The Neighbors for Sustainable Development in Trinity Park has, with the aid of the Trinity Park Neighborhood Association, managed to kill the 48-unit Chancellory at Trinity Park condo project. The neighborhood “activists” felt it was too tall and might block the sun from someone’s house, basically. Well, they got their way yesterday when the Board of Adjustment refused a continuance request made by the condo developers and refused to allow a variance to accommodate the project.

I live in Trinity Park but I don’t have a dog in this fight, as neither do most of the people who fought the project. I don’t live near enough to the area in question to presume to pass judgment, but, personally, I didn’t see all the problems that the two associations saw in the condos. In fact, I saw it as a guaranteed improvement as opposed to throwing the dice in the future.

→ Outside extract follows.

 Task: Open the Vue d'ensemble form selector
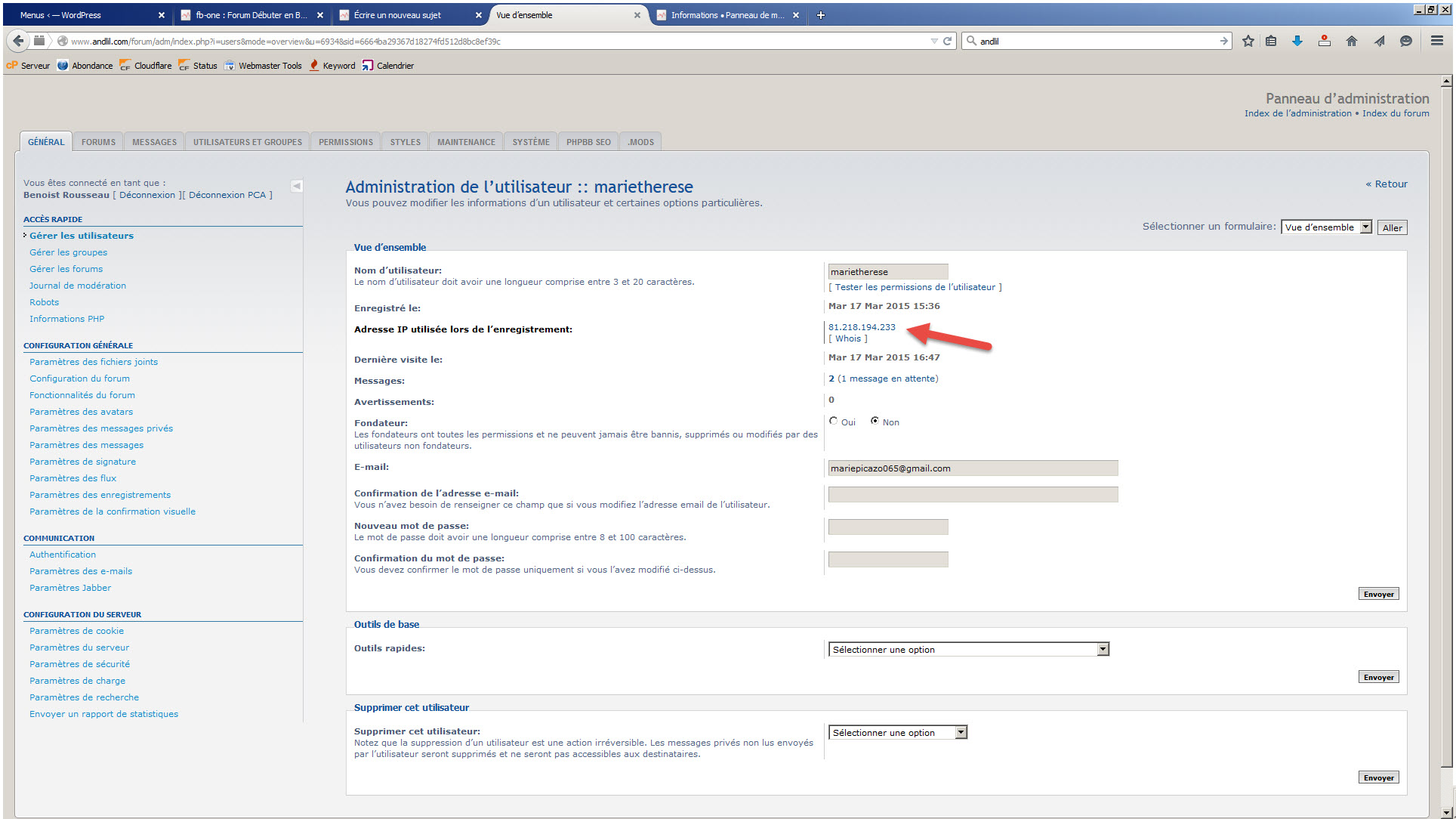point(1325,227)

Right now there’s a bombed out hospital that is home to vagrants. Prior to that there was a bus station through which all kinds of sketchy people passed 24 hours a day. Thankfully, the bus station is now a parking lot. But what will come later. Will Park City Developers pare down the project? Would it be economically feasible to do that? Maybe. But if they bail, who knows what might end up there. Size notwithstanding, the Chancellory was a quality project.

The same people who killed this project are the very ones who favor denser development in the inner city. What, I ask, was the Chancellory project if not that? I guess “sustainable” means “as long as it doesn’t affect me.” Why does this remind me of Ted Kennedy’s windmills?

UPDATE: Bull City Rising blogger Kevin Davis has some of the same concerns I have about spurning a quality development, though larger than most would like, in favor of an unknown and possibly less savory one in the future. But he points out, rightly, that developers who bait and switch are responsible for neighborhood skepticism.